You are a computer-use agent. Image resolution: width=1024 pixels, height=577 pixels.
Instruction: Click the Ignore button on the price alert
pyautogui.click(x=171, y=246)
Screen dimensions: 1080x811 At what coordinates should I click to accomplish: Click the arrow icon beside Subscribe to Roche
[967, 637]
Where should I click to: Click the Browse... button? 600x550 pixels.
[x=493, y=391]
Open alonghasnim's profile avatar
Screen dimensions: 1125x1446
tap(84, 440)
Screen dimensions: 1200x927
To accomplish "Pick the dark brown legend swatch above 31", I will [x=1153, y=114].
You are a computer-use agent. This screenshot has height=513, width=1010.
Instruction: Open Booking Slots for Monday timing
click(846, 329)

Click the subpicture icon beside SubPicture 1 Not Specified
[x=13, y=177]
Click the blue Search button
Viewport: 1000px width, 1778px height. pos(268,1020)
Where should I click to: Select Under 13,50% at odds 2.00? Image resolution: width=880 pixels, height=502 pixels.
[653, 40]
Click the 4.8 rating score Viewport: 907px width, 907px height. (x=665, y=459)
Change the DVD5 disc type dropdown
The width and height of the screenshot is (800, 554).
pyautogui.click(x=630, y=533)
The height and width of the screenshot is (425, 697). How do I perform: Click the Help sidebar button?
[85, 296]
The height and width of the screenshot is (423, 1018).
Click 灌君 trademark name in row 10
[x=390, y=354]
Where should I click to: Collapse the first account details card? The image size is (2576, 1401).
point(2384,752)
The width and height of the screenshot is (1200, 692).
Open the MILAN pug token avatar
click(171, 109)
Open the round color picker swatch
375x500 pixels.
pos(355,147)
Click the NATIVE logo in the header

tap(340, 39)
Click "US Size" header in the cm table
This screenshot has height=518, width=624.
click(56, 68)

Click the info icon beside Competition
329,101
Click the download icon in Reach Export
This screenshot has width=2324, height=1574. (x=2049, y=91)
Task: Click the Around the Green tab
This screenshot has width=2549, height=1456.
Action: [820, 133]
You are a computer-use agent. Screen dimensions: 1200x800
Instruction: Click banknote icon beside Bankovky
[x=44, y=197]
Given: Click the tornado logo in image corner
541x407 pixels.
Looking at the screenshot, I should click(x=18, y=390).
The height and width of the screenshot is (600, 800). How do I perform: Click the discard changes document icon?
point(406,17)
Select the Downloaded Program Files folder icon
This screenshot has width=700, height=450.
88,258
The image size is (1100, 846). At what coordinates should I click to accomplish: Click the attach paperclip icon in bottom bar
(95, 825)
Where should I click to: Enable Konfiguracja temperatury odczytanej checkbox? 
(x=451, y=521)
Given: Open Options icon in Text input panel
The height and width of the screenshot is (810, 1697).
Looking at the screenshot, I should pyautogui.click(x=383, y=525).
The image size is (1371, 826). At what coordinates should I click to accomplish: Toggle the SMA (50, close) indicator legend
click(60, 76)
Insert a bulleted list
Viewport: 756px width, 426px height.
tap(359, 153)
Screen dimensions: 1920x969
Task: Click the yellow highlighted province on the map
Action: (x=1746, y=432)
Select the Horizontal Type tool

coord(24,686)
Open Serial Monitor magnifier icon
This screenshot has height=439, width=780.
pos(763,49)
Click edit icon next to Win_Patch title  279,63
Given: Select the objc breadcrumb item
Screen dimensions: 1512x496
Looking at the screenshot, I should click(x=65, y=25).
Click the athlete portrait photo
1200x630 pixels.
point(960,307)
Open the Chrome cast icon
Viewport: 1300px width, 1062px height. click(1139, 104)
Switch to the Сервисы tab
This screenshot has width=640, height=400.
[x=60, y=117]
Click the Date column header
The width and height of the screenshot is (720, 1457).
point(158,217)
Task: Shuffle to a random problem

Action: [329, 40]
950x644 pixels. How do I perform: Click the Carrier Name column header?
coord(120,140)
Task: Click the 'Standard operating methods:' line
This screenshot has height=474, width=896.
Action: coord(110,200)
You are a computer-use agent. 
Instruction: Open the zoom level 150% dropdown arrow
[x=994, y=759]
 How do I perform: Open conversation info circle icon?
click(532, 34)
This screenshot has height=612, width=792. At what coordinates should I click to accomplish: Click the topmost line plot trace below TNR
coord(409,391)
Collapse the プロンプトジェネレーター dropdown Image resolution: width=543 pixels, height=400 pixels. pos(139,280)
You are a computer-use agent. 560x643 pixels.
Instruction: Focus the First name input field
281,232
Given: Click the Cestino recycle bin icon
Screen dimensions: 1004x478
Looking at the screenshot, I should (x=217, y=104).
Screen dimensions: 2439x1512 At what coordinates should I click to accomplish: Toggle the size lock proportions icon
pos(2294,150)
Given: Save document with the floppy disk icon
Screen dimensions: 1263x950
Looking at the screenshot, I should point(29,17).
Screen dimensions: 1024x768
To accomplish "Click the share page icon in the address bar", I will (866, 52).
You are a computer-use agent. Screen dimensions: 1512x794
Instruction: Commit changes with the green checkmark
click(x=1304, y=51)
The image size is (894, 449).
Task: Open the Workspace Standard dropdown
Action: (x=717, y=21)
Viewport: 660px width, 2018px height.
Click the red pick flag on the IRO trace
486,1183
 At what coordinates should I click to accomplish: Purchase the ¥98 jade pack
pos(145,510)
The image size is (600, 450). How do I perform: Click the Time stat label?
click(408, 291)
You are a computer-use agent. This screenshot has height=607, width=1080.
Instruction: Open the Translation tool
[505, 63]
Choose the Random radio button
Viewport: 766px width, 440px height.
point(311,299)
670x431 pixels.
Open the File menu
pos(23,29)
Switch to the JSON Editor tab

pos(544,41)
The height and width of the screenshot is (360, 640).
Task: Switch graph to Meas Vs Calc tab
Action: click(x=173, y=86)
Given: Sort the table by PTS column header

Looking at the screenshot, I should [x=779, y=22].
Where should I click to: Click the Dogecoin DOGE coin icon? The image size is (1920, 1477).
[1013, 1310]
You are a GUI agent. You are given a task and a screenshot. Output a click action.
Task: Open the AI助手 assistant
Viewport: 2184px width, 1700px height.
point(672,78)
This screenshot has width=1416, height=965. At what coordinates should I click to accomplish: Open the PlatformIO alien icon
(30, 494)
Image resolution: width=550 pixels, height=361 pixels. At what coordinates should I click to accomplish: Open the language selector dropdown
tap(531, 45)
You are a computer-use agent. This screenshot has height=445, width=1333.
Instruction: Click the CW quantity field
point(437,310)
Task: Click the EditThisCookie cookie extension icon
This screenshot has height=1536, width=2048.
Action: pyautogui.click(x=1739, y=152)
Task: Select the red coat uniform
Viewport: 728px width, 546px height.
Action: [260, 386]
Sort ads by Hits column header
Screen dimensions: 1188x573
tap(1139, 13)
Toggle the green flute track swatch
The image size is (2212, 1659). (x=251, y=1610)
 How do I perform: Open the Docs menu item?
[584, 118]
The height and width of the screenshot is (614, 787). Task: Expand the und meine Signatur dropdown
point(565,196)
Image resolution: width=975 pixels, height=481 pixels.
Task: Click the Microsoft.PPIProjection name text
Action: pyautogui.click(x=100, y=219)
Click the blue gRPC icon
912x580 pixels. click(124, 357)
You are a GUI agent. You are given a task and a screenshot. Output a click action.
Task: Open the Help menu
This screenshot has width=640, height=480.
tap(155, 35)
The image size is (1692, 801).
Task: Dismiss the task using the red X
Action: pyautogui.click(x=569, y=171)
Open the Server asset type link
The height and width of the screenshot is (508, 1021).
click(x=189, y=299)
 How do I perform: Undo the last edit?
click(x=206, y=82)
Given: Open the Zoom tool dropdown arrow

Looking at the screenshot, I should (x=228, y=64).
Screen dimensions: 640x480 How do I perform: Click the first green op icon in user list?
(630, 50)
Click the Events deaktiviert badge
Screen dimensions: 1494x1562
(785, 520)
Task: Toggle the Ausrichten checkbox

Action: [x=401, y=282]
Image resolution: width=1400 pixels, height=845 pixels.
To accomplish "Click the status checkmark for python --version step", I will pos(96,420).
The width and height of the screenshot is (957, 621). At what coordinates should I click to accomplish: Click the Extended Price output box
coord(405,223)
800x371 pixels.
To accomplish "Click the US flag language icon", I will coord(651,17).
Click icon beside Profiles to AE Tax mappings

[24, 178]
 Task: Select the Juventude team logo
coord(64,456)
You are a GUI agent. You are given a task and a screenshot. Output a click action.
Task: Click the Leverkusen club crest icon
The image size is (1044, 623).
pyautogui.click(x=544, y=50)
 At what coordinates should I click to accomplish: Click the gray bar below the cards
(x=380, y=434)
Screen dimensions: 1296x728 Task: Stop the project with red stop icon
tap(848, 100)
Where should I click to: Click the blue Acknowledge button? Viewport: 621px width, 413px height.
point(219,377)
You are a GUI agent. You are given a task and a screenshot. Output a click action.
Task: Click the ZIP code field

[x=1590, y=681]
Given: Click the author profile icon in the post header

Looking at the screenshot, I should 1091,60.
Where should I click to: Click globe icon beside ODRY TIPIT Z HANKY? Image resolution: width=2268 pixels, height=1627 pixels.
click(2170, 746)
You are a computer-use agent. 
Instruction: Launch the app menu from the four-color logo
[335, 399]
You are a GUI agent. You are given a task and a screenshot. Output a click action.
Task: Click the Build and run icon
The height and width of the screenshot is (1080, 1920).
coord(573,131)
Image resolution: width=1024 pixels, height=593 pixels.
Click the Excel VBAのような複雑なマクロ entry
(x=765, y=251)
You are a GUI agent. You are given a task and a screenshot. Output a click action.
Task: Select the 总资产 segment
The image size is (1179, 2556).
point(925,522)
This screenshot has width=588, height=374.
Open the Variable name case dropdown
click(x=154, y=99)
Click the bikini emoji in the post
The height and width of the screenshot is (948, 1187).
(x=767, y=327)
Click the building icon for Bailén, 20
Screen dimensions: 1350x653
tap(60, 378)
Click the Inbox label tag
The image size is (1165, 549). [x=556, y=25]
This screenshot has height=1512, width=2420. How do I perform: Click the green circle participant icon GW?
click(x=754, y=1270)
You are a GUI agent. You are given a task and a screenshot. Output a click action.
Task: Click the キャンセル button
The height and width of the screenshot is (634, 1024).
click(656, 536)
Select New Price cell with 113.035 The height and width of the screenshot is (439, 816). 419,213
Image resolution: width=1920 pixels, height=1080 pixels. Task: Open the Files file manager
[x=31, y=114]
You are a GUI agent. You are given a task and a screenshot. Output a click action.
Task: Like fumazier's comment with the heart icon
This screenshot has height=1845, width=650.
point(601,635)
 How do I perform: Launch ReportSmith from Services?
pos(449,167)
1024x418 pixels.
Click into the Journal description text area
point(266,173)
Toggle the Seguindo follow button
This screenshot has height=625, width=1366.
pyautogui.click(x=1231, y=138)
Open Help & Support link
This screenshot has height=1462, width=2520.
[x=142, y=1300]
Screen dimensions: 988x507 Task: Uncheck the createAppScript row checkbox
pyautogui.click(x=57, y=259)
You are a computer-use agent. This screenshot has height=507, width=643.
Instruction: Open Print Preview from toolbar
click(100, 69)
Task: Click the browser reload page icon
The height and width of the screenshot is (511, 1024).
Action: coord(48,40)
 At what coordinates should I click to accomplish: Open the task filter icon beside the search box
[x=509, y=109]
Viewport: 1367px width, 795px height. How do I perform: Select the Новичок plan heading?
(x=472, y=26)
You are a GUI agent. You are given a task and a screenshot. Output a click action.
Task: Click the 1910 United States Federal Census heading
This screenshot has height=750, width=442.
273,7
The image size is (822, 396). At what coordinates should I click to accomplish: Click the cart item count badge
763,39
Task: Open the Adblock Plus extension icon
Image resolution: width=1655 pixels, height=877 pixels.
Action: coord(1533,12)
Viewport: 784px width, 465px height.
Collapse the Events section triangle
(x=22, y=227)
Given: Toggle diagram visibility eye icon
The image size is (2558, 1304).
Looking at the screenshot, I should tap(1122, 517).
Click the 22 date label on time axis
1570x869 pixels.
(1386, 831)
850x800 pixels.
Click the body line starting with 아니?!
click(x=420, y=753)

Goal of the exercise: In the part of the entries that opens with the line containing "The image size is (1100, 846)." and closes with the line containing "(x=451, y=521)", change "attach paperclip icon" to "attachment icon" and give those lines again with nothing else altered.

The solution:
The image size is (1100, 846). At what coordinates should I click to accomplish: Click the attachment icon in bottom bar
(95, 825)
Where should I click to: Enable Konfiguracja temperatury odczytanej checkbox? 
(x=451, y=521)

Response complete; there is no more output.